**Aim of the task**
With pictures left out, please repeat word for word the lines from the one containing "Viewport: 547px width, 528px height." through the end of the records.

◆ ◆ ◆ ◆ ◆

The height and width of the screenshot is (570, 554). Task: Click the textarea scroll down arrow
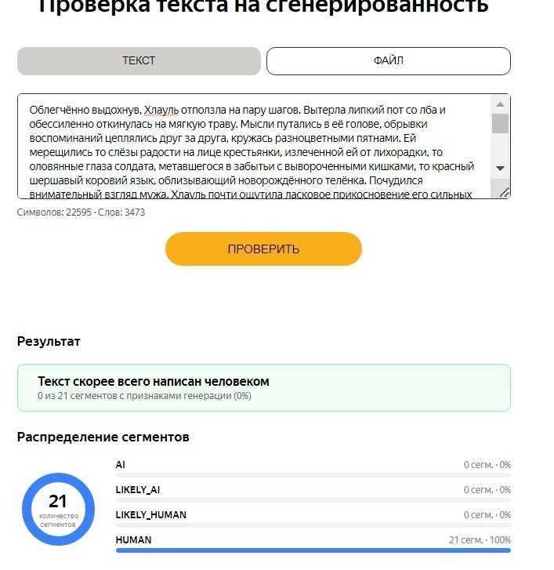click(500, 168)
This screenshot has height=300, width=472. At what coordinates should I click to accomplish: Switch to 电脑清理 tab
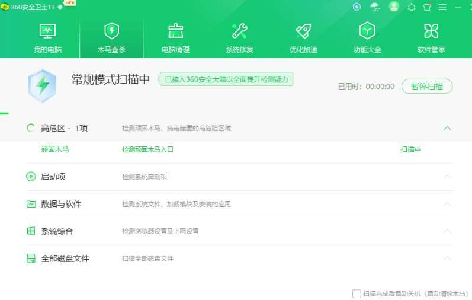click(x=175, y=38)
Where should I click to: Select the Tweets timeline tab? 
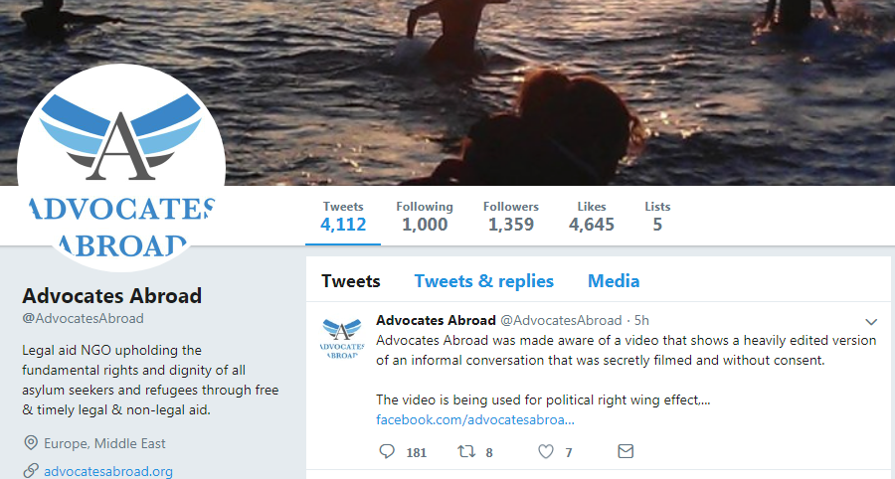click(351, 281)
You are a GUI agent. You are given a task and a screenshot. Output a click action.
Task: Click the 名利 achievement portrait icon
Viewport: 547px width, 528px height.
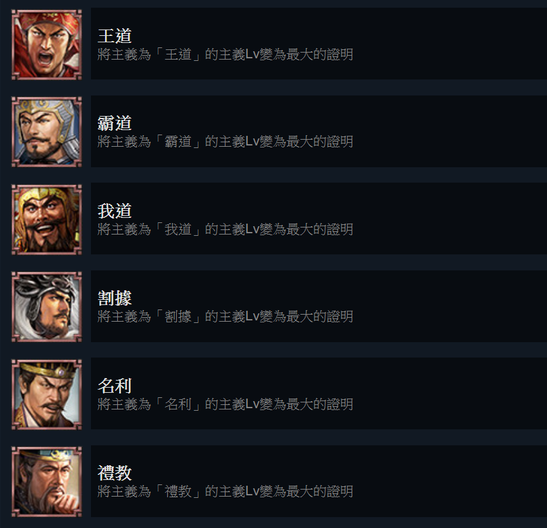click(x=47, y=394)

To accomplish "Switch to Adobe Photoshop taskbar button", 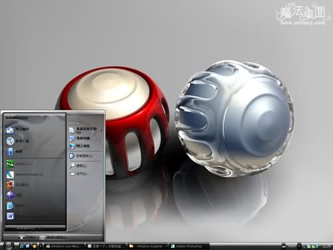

◆ ◆ ◆ ◆ ◆

**Response**
Viewport: 547px width, 528px height.
click(x=47, y=394)

To accomplish "Switch to Adobe Photoshop taskbar button", 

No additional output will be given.